At dawn on the first Sunday of July, devotees go on foot from Ripalimosani and the villages adjacent to the church, in the locality of Quercigliole, with an itinerary of about two kilometers, to accompany in procession the Statue of Our Lady of the Snow to the parish church dedicated to the Assumption, to be exposed here to the veneration of the faithful. On August 11, the Statue of Our Lady of the Snow is taken back by the same procession to the place where the chapel stands, where the Palio of the following day will be held. On August 12, the day of the festival, many people flocked back to the hill where the church stands for the outing that takes place while waiting for the horse race to be held in the afternoon.
In recent years the processional alternation - from Quercigliole to the mother church and back - has been so to speak 'disturbed' by the closure of the parish church dedicated to the Virgin Mary Assumed that has suffered damage probably due to land settlements and was closed for security reasons. The statue is however brought to the centre of the village, in the adjacent Church of San Giacomo and from there brought back to the Quercigliole Chapel on the 11th of July.
Part of the devout population, however, complains about this situation and uses the variation in the ceremonial scheme to point out the gravity of a country that has seen its Mother Church closed for three years without it being known when and if work on its restoration and rearrangement will begin. In the Palio of the Quercigliole, the six districts in which the town has been divided challenge each other: Villaggi, Castello, Santa Lucia, San Rocco, Piazza, Morgione. It is, however, a reorganization of the components and the late town districts, prepared around the seventies of the twentieth century, by some scholars of local history engaged in the work of enhancement and revitalization of local traditions.
Presumably, in fact, the representatives of the most prominent families in the community originally challenged each other. Today the ceremony records the participation of professional jockeys from the nearby racetracks of Agnano and Corridonia, and horses bred mostly by owners of Campania or Lower Molise, in many cases linked to the circuit of the Carresi, the competitions of oxen-drawn and horse-drawn carts that characterize the area. This denotes a progressive detachment of the local community from the knowledge and practices that characterized the festive system and is probably at the origin of a lesser involvement in the festival.
In recent years, the Palio has not been the subject of any animal-rights controversy, as has happened with other ritual competitions involving equids.

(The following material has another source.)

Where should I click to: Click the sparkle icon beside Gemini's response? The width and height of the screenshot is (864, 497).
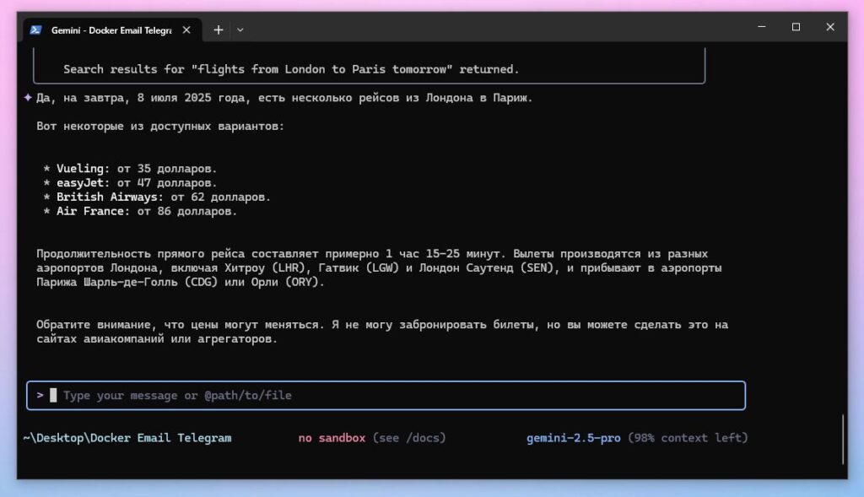(28, 98)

This is probably due to the fact that the route is entirely on dirt road, of short duration and driven at very low speeds. For the people of Ripesi it represents today an occasion for the outing that precedes the development of the Palio during which they consume typical food of the festive regime.
Many believe that there is too much separation between the local population and the professionals who create the Palio, almost to signal a progressive spectacularization of the race, distancing from the real life of the community.
However, in recent years, a renewed management, largely entrusted to a Party Committee composed for a time almost exclusively of women and more recently by young people, seems to open to a revitalization of the festive system with a more lively fan base, especially among young people. The project is to get back to organize the festival through entirely local resources, i.e. raising horses in the districts and with local knights. This could, in fact, renew the pact that historically links this feast to the identity that has been honored, but to date it still seems to be a project that has been enunciated and hoped for, rather than a concrete perspective.